The mainstream media script this week is that Barack Obama won Iowa and Hillary Clinton lost, but not so much that John Edwards came in second. Spending the last few weeks in New Orleans, I learned that John Edwards is still heavily favored in dinner table conversation for more reasons that the fact that his presidential campaign launched there.
On the Republican side, it is still the deep south. Driving through Mississippi I saw a minivan decorated for Huckabee like he was a winning soccer team. And there's a Ron Paul banner in the middle of the Warehouse District because New Orleans is nothing if not a haven for the antiestablishment. Ignatius J. Reilly called.
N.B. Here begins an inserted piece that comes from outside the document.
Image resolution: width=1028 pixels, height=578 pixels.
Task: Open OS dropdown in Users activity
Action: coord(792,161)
He wants his outrage back.
Gulf Coast voters have an Edwards endorsement today from Levees Not War with the unambiguous headline, "Democrats need a tough candidate who won't hesitate to kick the Republicans in the balls." They say:
"It is not often we wish we lived in New Hampshire (nice place to visit), but we sorely wish we could be there on Tuesday to 'vote early and often' for John Edwards . . . It is not only that John Edwards had the good sense and correct priorities to launch his campaign for the presidency from New Orleans (take note, presidential debate site committee). And it's not just Edwards' plan to remove all U.S. troops from Iraq within 10 months--something his competitors haven't offered. We don't favor Edwards only because he alone has spoken consistently as a populist public defender against the 'iron grip' of corporate special interests on Washington. Nor is he our favorite merely because he has the best health care plan (Paul Krugman's praise sounds right to us).
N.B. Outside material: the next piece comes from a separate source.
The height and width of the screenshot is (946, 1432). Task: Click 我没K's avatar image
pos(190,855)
We vote for John Edwards for all of these reasons, but especially because Democrats need a tough, combative lead candidate to whip the Republicans, who are vicious fighters in a presidential campaign--especially when they're desperate. Barack Obama is marvelous and would also be a good president, but we worry he doesn't have the aggressiveness to kick the Republican operatives in the balls, the way they always do to Democrats. In Nov. 2004 it was Edwards the courtroom attorney who wanted to challenge the Ohio vote counts before conceding, but John Kerry decided otherwise.
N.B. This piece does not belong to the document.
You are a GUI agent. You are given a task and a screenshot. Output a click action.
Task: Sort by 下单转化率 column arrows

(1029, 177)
John Edwards has the optimism, the intelligence, and the gut-fire and bulldog tenacity to get the job done . . . He's also a realist. He knows the status quo won't give an inch without a struggle. About dealing with corporate interests such as the drug and oil and insurance companies, he says, "Some people argue that we're going to sit at a table with these people and they're going to voluntarily give their power away. I think it is a complete fantasy; it will never happen." We often say 'We Want Roosevelt Again.' We know we're not going to get Franklin Delano, but in John Edwards we see just about the closest thing to FDR we've seen in many years."
The most surprising comment about Obama's chances was from a New Orleans musician who, at 70 years old, said "A black man will not be president of America. Not in the next hundred years." He was talking to an L.A. documentary crew and recalled having to stay in separate hotels, enter through the back of the club and get barred from playing with white musicians. The last is the factor that convinced Louie Armstrong to announce that he was leaving New Orleans and never coming back.
Given the results of Iowa, his generation may be talking about a divided America that no longer exists.
Whatever the case, two displaced New Orleaneans froze to death under a bridge this week in a tent village that's only going to grow if nothing changes. This city is front and center in a litmus test of which candidate is ready to save whoever is left in 2008.